-- EXERCISE INSTRUCTIONS --
Return verbatim every line from the first line of the data below to the line that contains "Given: Click info icon next to Đơn giá vốn", inclusive, and no further.

-- DATA SUPPLIED --
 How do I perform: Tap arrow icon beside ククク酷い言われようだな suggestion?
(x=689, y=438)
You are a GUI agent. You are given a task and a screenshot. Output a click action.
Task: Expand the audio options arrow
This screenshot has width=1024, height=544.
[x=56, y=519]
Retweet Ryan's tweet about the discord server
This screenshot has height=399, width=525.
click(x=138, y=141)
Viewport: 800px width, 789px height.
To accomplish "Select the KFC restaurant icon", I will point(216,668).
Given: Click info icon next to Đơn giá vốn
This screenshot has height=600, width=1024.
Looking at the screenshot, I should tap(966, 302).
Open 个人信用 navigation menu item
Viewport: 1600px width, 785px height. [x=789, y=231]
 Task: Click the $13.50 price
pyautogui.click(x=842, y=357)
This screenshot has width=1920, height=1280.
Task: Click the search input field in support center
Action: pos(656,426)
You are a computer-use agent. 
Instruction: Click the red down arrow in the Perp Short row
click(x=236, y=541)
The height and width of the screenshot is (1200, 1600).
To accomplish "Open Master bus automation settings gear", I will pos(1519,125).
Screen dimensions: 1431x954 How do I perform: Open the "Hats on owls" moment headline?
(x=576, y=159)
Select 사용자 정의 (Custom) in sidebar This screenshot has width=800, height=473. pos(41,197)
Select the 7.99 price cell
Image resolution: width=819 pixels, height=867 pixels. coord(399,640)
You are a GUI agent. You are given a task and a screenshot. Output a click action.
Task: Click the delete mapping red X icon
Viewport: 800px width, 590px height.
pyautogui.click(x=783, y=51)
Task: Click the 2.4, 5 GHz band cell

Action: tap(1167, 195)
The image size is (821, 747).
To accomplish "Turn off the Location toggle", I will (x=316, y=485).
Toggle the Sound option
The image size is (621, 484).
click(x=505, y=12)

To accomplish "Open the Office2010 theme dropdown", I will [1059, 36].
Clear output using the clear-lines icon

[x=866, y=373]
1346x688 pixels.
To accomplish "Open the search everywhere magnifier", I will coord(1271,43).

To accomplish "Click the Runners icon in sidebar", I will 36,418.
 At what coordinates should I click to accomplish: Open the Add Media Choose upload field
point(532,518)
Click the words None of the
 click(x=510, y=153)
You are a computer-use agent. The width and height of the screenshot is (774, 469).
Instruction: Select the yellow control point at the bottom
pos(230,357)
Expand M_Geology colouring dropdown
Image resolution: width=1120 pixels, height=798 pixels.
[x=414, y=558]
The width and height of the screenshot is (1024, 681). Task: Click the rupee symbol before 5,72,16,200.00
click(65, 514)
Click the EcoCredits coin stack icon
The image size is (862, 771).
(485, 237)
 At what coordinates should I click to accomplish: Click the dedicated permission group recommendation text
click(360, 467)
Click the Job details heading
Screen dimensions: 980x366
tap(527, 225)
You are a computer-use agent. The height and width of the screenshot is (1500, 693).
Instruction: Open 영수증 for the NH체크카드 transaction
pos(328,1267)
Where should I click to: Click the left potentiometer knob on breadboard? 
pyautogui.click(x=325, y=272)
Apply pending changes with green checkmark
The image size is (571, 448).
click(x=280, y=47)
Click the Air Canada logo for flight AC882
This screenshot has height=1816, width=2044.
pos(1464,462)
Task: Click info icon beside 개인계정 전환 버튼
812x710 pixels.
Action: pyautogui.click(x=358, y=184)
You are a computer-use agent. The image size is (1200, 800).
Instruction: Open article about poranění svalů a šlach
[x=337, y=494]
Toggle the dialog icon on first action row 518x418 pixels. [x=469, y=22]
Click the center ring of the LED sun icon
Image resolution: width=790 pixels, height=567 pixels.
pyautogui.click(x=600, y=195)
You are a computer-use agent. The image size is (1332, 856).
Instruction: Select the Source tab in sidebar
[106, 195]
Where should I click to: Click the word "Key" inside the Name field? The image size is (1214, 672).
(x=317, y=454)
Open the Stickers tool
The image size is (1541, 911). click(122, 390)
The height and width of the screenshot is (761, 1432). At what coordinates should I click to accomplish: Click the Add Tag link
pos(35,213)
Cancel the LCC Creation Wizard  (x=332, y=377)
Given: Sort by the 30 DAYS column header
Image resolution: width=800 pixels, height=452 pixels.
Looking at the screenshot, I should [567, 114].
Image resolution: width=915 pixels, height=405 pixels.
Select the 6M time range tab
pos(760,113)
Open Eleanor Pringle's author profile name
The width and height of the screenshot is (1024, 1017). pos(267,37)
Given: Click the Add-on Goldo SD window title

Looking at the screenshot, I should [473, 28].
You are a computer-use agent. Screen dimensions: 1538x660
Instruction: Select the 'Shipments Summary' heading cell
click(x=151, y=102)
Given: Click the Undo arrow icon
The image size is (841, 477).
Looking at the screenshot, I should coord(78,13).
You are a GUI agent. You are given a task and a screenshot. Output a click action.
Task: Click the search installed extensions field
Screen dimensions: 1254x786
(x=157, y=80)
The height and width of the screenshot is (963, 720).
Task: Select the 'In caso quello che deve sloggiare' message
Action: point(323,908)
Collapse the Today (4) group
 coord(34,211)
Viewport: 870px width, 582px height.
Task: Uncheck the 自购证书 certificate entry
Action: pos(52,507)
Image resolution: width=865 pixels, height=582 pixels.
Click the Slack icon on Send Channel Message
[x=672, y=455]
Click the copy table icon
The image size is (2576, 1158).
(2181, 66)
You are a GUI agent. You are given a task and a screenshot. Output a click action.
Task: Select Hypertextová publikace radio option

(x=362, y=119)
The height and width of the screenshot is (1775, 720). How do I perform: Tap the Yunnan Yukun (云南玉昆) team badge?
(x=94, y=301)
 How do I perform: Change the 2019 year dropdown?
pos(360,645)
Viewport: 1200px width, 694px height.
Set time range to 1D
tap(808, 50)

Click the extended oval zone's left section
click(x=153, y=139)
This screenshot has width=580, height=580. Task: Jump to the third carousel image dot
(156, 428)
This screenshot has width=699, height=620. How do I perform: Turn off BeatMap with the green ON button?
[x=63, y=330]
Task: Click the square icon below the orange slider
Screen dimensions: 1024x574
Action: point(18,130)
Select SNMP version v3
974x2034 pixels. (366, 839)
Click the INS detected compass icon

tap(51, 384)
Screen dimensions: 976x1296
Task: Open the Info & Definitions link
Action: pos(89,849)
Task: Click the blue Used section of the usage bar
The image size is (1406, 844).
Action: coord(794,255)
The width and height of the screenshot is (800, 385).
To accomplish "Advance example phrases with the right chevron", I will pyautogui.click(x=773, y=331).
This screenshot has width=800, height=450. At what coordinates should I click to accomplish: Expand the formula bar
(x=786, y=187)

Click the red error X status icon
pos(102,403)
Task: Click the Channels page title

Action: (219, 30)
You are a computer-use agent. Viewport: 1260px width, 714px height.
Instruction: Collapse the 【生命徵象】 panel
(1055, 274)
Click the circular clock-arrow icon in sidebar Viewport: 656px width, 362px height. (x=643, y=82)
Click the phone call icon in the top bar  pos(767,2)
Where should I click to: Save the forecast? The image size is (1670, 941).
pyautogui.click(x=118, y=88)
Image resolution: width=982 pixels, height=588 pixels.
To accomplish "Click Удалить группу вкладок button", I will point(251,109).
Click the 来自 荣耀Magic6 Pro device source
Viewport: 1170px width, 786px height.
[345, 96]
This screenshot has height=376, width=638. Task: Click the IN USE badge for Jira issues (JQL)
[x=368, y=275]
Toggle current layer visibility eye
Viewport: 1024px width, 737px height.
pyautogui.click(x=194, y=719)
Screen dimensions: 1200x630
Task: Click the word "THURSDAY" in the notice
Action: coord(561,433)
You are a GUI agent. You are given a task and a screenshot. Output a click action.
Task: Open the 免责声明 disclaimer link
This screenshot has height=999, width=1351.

-- ANSWER SPACE --
 How do I perform: Tap arrow icon beside ククク酷い言われようだな suggestion?
(x=689, y=438)
You are a GUI agent. You are given a task and a screenshot. Output a click action.
Task: Expand the audio options arrow
This screenshot has width=1024, height=544.
[x=56, y=519]
Retweet Ryan's tweet about the discord server
This screenshot has height=399, width=525.
click(x=138, y=141)
Viewport: 800px width, 789px height.
To accomplish "Select the KFC restaurant icon", I will point(216,668).
Given: Click info icon next to Đơn giá vốn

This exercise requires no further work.